Protecting brain research


President Obama is asking Congress for $100 million to start an intricate brain-mapping project that would likely lead to better ways to treat brain disorders such as Alzheimer’s, epilepsy, autism, and traumatic brain injury.

The decision to fund the so-called BRAIN Initiative is a no-brainer. Congress should approve the President’s request without taking money from other vital medical research programs, as some Republican leaders have suggested.

Cuts in medical research will lead to fewer scientific breakthroughs and technological discoveries. Past examples include heart transplants, cardiopulmonary bypasses, and links between dietary fat, cholesterol, and atherosclerosis.

Brain disease affects one in six Americans, or 50 million people. It cost the nation an estimated $500 billion last year. New research should uncover ways to treat, cure, and even prevent brain disorders.

The BRAIN (Brain Research through Advancing Innovative Neurotechnologies) project would develop technology to record the electrical activity of individual cells and complex neural circuits in the brain. That includes 100 billion cells and trillions of connections.

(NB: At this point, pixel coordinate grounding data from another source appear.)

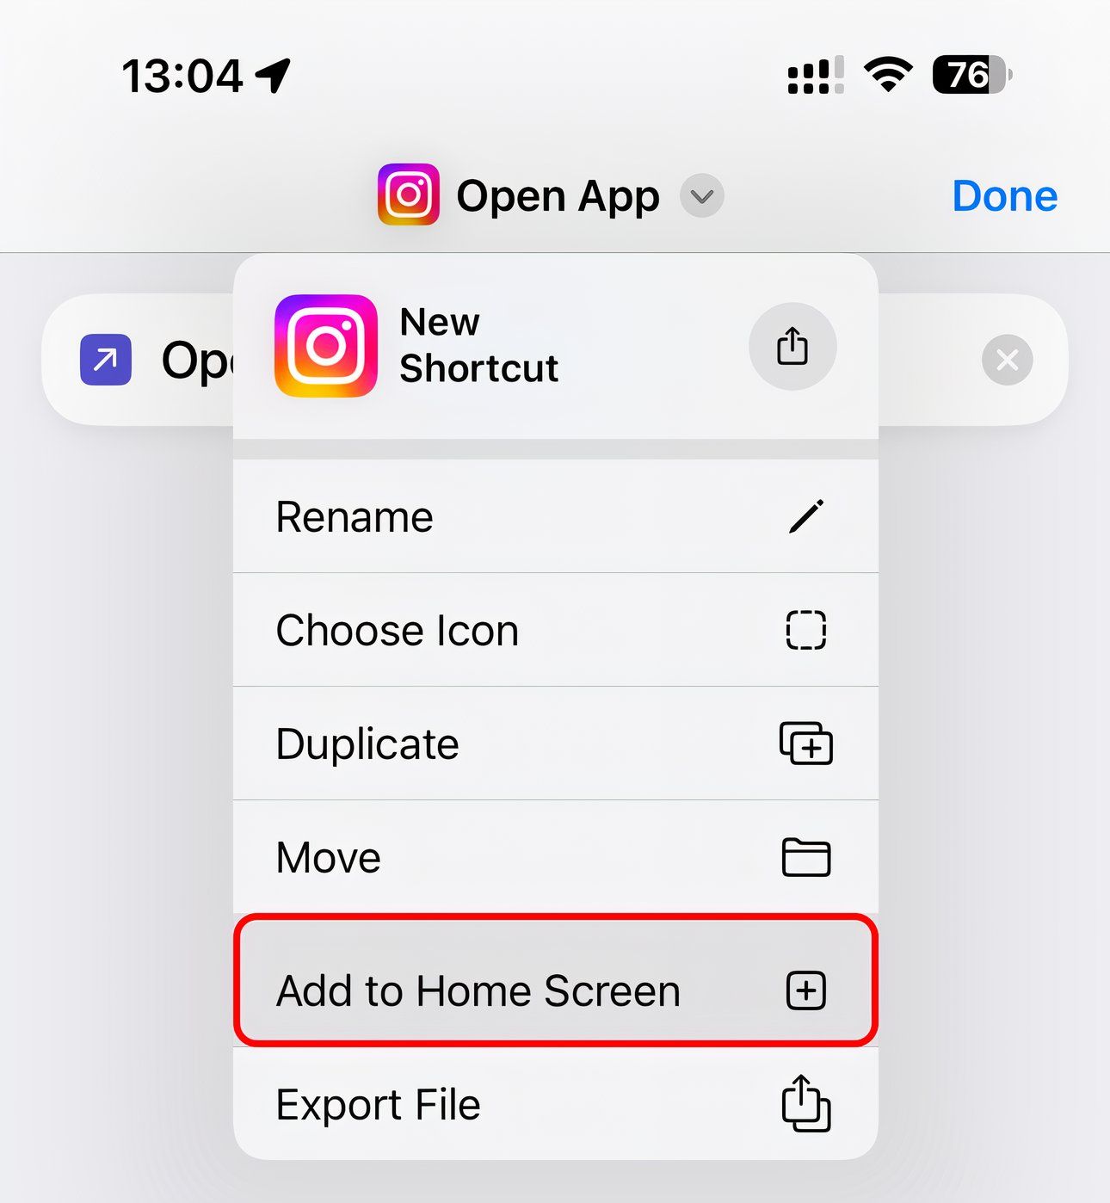Screen dimensions: 1110x1203
Task: Click the dashed square Choose Icon symbol
Action: 806,630

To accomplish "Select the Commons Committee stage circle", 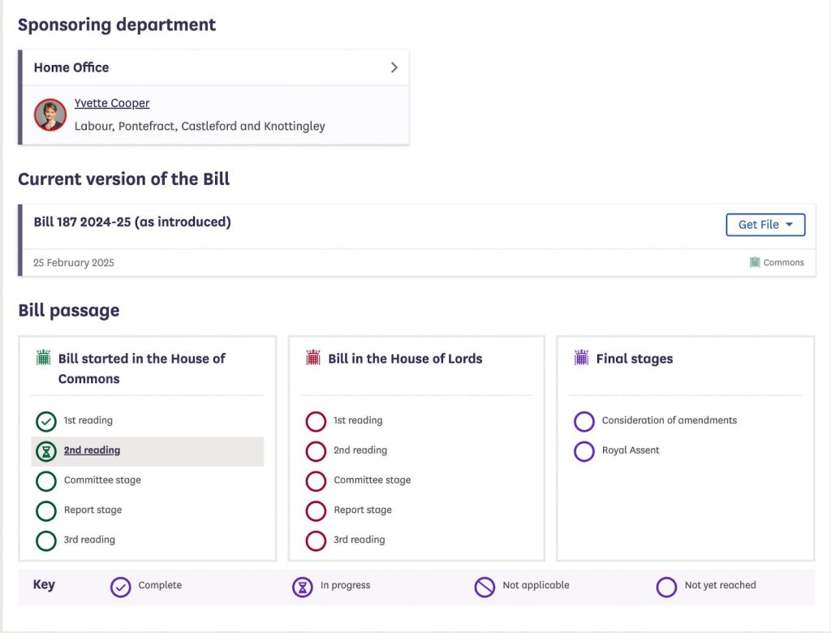I will [45, 481].
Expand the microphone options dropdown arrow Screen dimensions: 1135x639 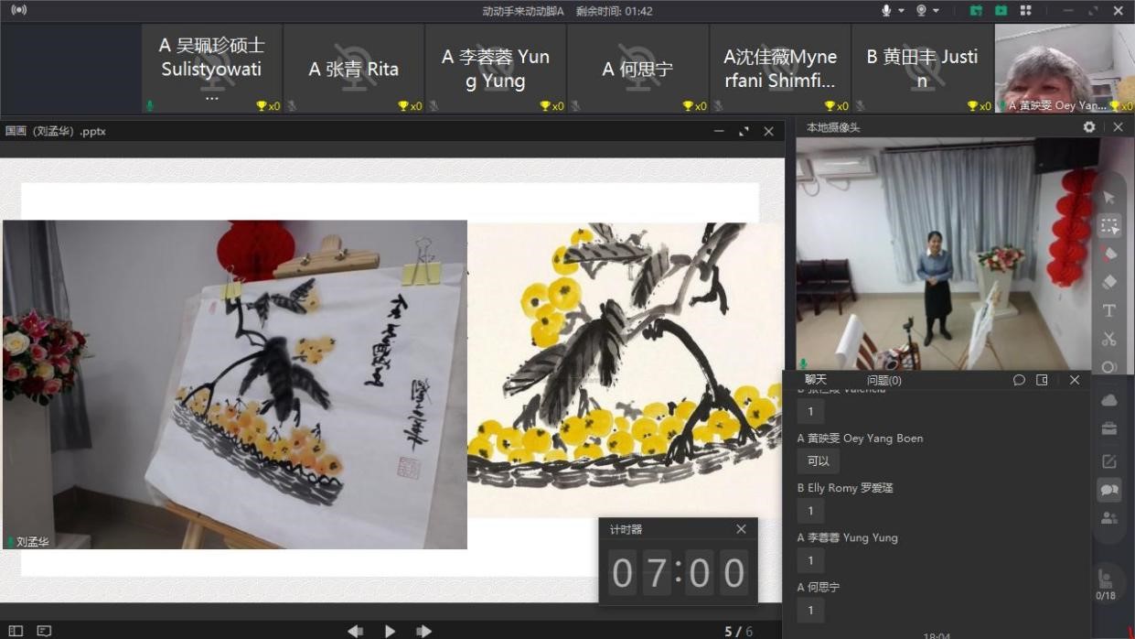click(901, 11)
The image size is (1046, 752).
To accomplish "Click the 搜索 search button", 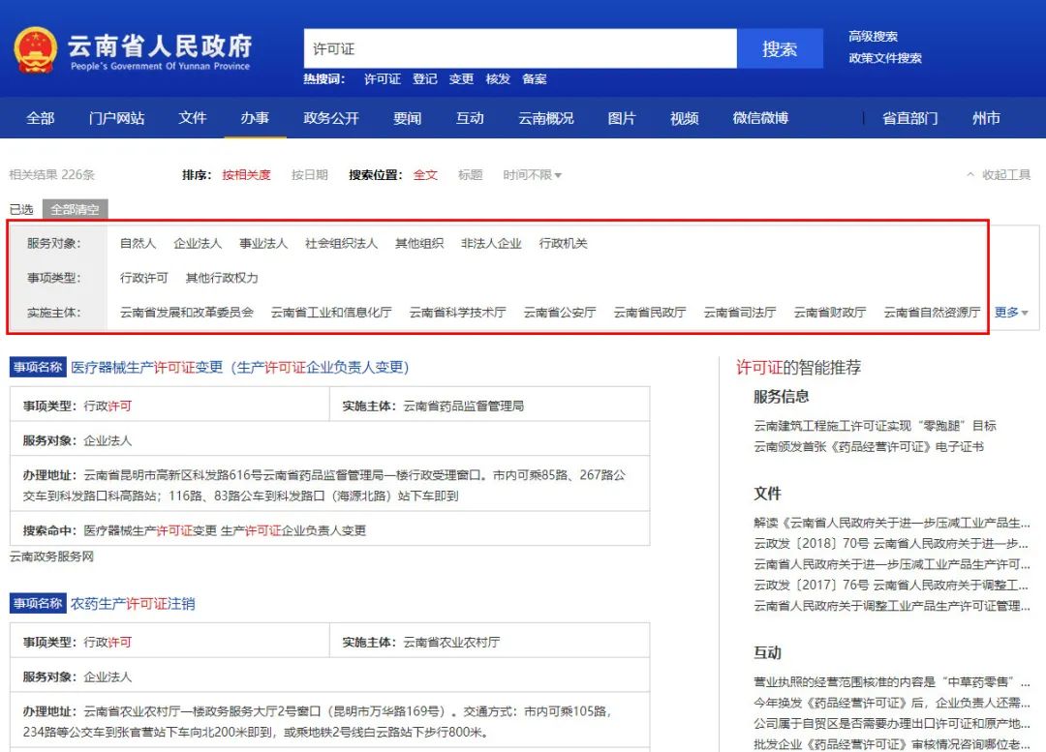I will tap(779, 49).
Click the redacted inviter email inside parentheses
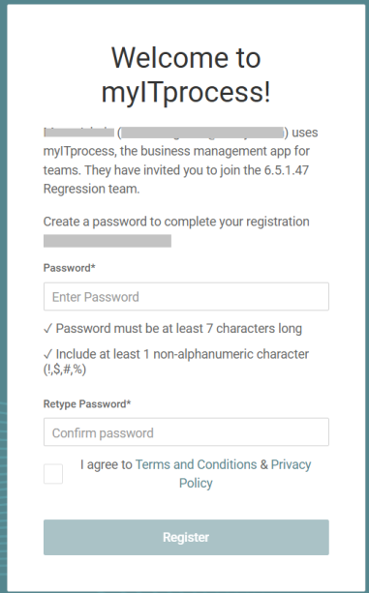This screenshot has width=369, height=593. pyautogui.click(x=202, y=133)
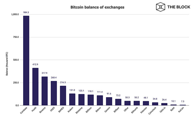The height and width of the screenshot is (120, 195).
Task: Select the BitMEX bar
Action: [x=63, y=95]
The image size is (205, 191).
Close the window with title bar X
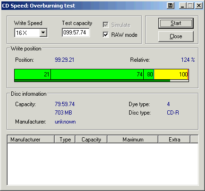[199, 6]
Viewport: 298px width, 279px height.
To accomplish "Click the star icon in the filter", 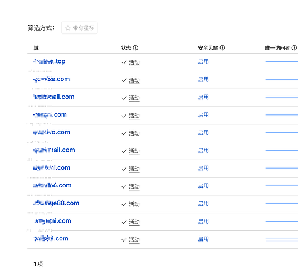I will pyautogui.click(x=67, y=28).
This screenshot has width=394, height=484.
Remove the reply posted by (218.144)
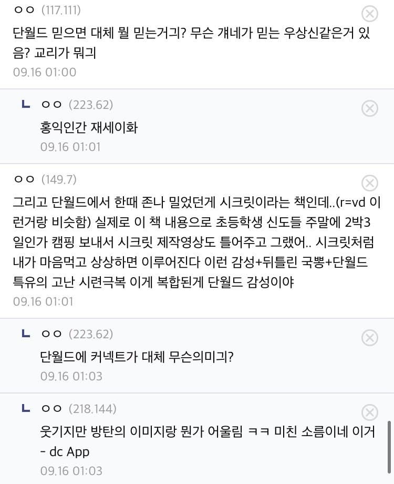370,412
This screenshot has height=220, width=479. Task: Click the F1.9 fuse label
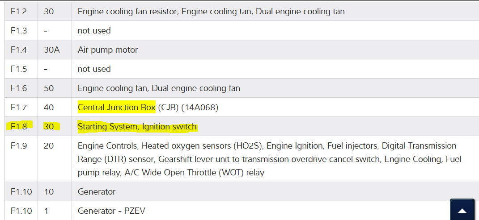[19, 146]
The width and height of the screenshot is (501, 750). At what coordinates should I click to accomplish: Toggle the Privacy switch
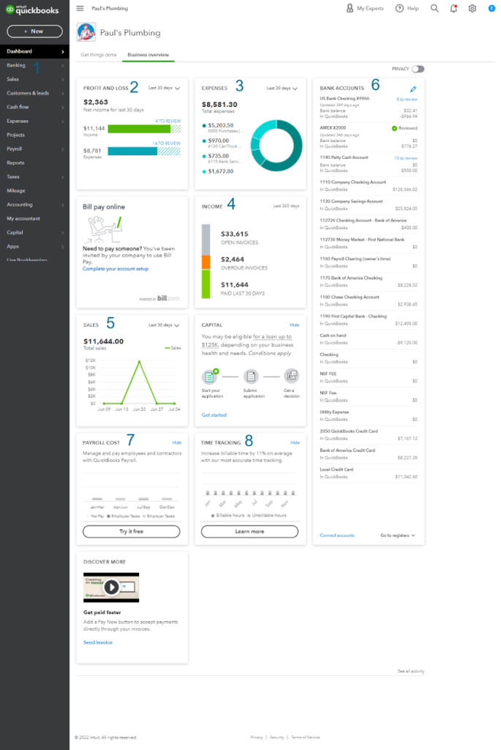418,69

Projects such as this one represent government at its best, working with academia and business to reap broad economic and social benefits. BRAIN could improve the lives of billions of people around the world for generations to come, alleviating suffering and reducing the enormous costs of treatment and long-term care for brain-related disorders.

As such projects turn genetic research into a major industry, they also create tens of thousands of jobs, supporting the National Institutes of Health, the Defense Advanced Research Projects Agency, and the National Science Foundation. Private companies, universities, and philanthropists partner with federal agencies, attracting some of the world’s top scientists, researchers, and entrepreneurs to their programs.

The American-led Human Genome Project, authorized by Congress in 1990, has created diverse technologies, including tailored drug therapies for cancer. There are no better examples of the stupidity of automatic, across-the-board budget cuts under the so-called sequester — including $85 billion this year alone — than reductions to medical research.

President Obama has failed to reach an agreement with Republicans to repeal the sequester, which will cut about $2.4 billion from the National Institutes of Health budget this year alone, forcing a loss of 33,000 U.S. jobs. Meanwhile, China, India, the European Union, and Russia plan to increase their research investments, despite strained budgets.

The $100 million seed money for the BRAIN Initiative is a minuscule part of the federal budget. It would cost less than repairing and rebuilding a mile of urban freeway. Budgets are about setting priorities. That’s what Americans pay the President and Congress to do.

Medical research is an investment in the nation’s future. It must be protected.